Das Schreiben müssen auch manche Erwachsene lernen. Foto: picture alliance / B./Bernd Wüstneck

Ein Kongress in Filderstadt hat sich mit der Lese- und Rechtschreibschwäche von Erwachsenen befasst. Kultusministerin Eisenmann (CDU) würdigt Initiativen wie „Deutsch und Mathematik für Köche“.

Filderstadt - Der Begriff Analphabet trifft bei Erwachsenen mit Lese- und Rechtschreibschwäche nicht zu, denn einige verfügen ja über Kenntnisse im Schreiben und Lesen – wenngleich nicht in ausreichendem Maße. Vom „Leben mit geringer Literalität“ sprechen die Bildungsforscher, und folgt man der sogenannten Leo-Studie der Universität Hamburg – die am Freitag auch auf einem Fachkongress zur Grundbildung in Filderstadt diskutiert worden ist – dann sind bundesweit 6,2 Millionen Menschen betroffen, also 12,1 Prozent der Erwerbsbevölkerung. Bricht man die Zahl auf Baden-Württemberg herunter – eine Landesstatistik gibt es dazu nicht – dann wären im Südwesten 750 000 Menschen betroffen, so eine Einschätzung des Kultusministeriums in Stuttgart.

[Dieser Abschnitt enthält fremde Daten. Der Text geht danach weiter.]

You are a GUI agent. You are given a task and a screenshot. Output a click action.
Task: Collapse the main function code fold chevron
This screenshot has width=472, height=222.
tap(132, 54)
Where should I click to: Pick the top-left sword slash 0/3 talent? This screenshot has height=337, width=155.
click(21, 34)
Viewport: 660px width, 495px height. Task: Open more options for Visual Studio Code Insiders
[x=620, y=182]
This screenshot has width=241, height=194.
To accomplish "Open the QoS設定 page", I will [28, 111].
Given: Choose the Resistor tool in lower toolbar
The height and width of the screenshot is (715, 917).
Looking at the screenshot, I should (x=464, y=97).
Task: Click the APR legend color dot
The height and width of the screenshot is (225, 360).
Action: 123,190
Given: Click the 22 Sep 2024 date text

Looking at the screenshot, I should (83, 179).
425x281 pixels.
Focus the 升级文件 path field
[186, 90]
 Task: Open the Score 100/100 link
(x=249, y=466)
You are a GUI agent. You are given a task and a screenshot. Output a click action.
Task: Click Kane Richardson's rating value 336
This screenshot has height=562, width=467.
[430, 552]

Wegen Corona fielen viele Kurse aus

Kultusministerin Susanne Eisenmann (CDU) bezeichnete die Grundbildung als „elementar“ für die Gesellschaft und die Betroffenen, und das jetzt wegen der Corona-Krise zahlreiche Kurse ausgefallen sind, das sei ein Problem. Der Bund und die Länder hatten vor vier Jahren die „Nationale Dekade für Alphabetisierung und Grundbildung“ ins Leben gerufen, auch im Südwesten gibt es ein Bündel von Maßnahmen und neun sogenannte Grundbildungszentren.

„Aber trotz Corona und ausgefallener Kurse haben viele Betroffene die Hilfe von den Kursleitern erhalten, sei es telefonisch, mittels Kurznachrichten oder über eine Lehr-Lernplattform“, sagt Eisenmann. Sie dankte in Filderstadt dem Lehrpersonal, dessen Arbeit sei „wichtig für den Zusammenhalt in unserer Gesellschaft – und das nicht nur in der Krise“.

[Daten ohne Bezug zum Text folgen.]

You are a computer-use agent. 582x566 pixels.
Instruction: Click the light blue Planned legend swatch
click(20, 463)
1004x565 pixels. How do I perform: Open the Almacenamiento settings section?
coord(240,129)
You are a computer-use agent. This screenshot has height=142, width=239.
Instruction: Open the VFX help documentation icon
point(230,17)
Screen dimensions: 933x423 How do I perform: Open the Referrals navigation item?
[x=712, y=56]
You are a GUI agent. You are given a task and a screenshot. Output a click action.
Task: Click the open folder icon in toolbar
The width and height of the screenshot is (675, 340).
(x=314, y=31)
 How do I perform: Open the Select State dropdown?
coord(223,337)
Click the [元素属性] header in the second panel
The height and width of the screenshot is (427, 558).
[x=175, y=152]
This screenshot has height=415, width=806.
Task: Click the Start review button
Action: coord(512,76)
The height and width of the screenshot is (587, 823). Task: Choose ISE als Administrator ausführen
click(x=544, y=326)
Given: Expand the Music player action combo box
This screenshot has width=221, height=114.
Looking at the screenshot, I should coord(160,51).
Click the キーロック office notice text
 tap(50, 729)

Wenn Köche Deutsch und Mathe lernen

Wer nicht lesen und schreiben kann, der wird sich auch im Internet nicht bewegen können, weshalb die Digitalisierung im Mittelpunkt der Fachtagung – dem zweiten Grundbildungstag – stand. Das Digitale sei auch ein Bestandteil einer „Landesstrategie für Alphabetisierung und Grundbildung“, die Eisenmann noch vor Jahresende ins Kabinett einbringen will. Baden-Württemberg will mit diesem Konzept- an dem fünf Ministerien mitarbeiten – als erstes Flächenland ein Vorreiter sein. Und von 2022 an sollen Mittel des europäischen ESF-Programms für diese Aufgabe beansprucht werden. Neue Grundbildungszentren sind ein Ziel. Diese Zentren seien „ein Grundpfeiler der Alphabetisierung und Grundbildung“, so Eisenmann. Mit ihnen gelinge es Netzwerke aufzubauen, um die Betroffenen in ihrem Umfeld zu erreichen. So seien Kurse wie „Deutsch und Mathematik für Köche“ entstanden.

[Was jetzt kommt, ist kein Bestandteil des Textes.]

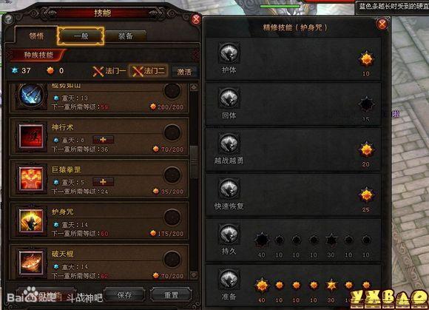Click the 激活 button
This screenshot has width=429, height=310.
tap(184, 72)
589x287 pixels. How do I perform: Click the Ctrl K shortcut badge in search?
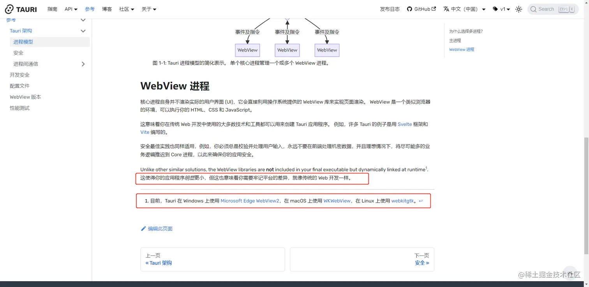pyautogui.click(x=567, y=9)
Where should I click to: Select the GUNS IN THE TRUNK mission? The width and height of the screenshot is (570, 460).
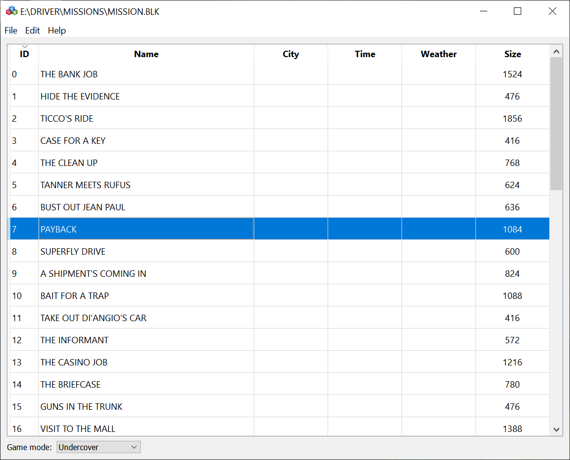146,406
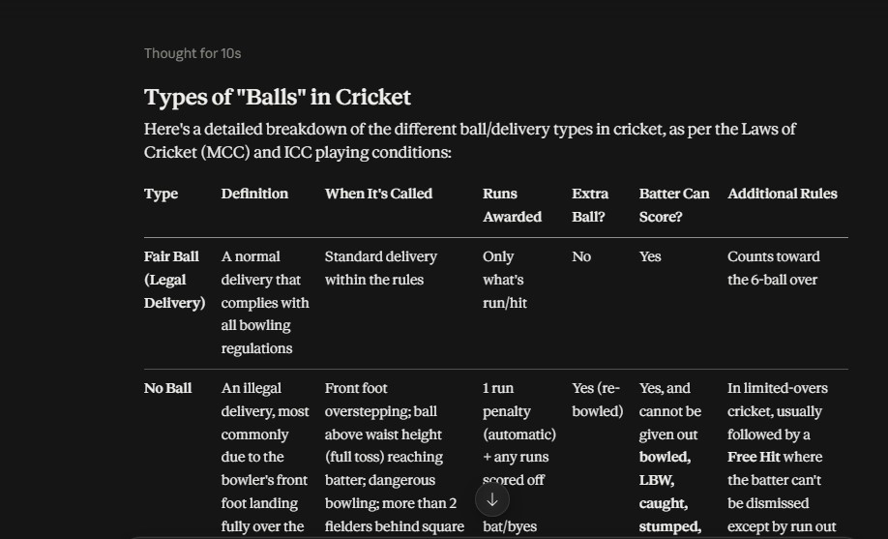The width and height of the screenshot is (888, 539).
Task: Click the "When It's Called" column header
Action: pyautogui.click(x=378, y=194)
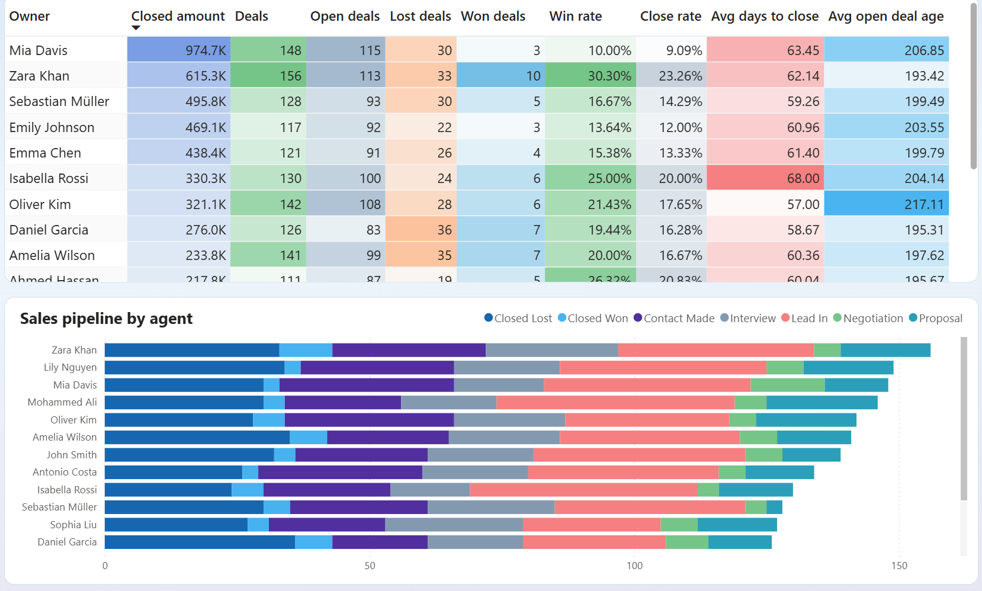Viewport: 982px width, 591px height.
Task: Click the Owner column header
Action: coord(30,16)
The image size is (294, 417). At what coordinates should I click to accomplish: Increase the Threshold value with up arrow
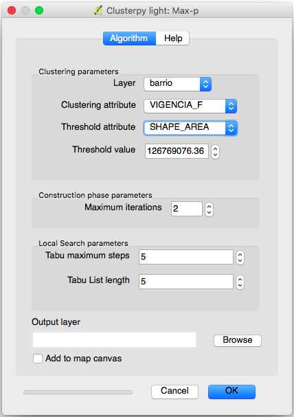215,148
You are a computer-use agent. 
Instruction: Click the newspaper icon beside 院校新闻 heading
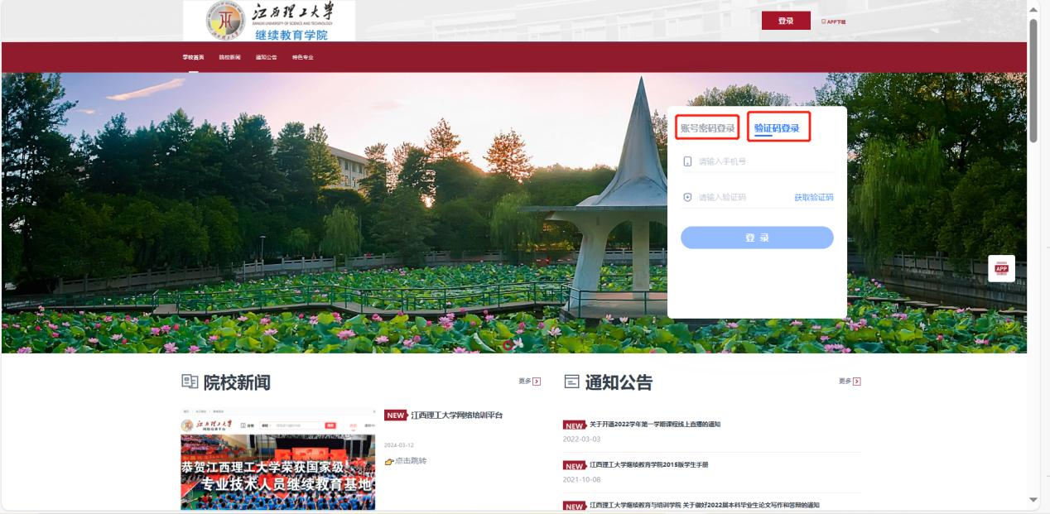pyautogui.click(x=190, y=382)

Ein neues Gütesiegel für gute Kommunikation

Zudem werden in Freiburg und Ulm Lernzentren in bestimmten Stadtteilen gefördert. Und noch eine Neuerung wurde in Filderstadt bekannt: Vom November an soll es ein Gütezeichen geben, das Alpha-Siegel. Es geht an die Einrichtungen, die eine besonders gute Kommunikation mit den Betroffenen aufbauen – sei es nun eine Arbeitsagentur, ein Jobcenter, eine Stadtverwaltung, eine Volkshochschule oder ein Unternehmen.

Für erwachsene Flüchtlinge mit Lese- und Schreibschwächen hat das Land eigene Angebote an 40 Standorten im Rahmen des Programms BEF-Alpha. Dabei geht es nicht nur um Alphabetisierung, sondern auch um Sprach- und Berufsförderung und die Bildung eines demokratischen Bewusstseins. Über solche Kurse erreiche man über die Frauen und Mütter auch die Kinder, und das sei für die Gesellschaft besonders wichtig, so Eisenmann.

Wie ausgeschlossen die Betroffenen von der gesellschaftlichen Teilhabe sind, das macht erneut die Hamburger Leo-Studie klar. Demnach sind gering literalisierte Erwachsene nicht weniger politisch interessiert als andere, dennoch gehen nur 62,2 Prozent wählen, in der Gesamtbevölkerung sind es 87,3 Prozent.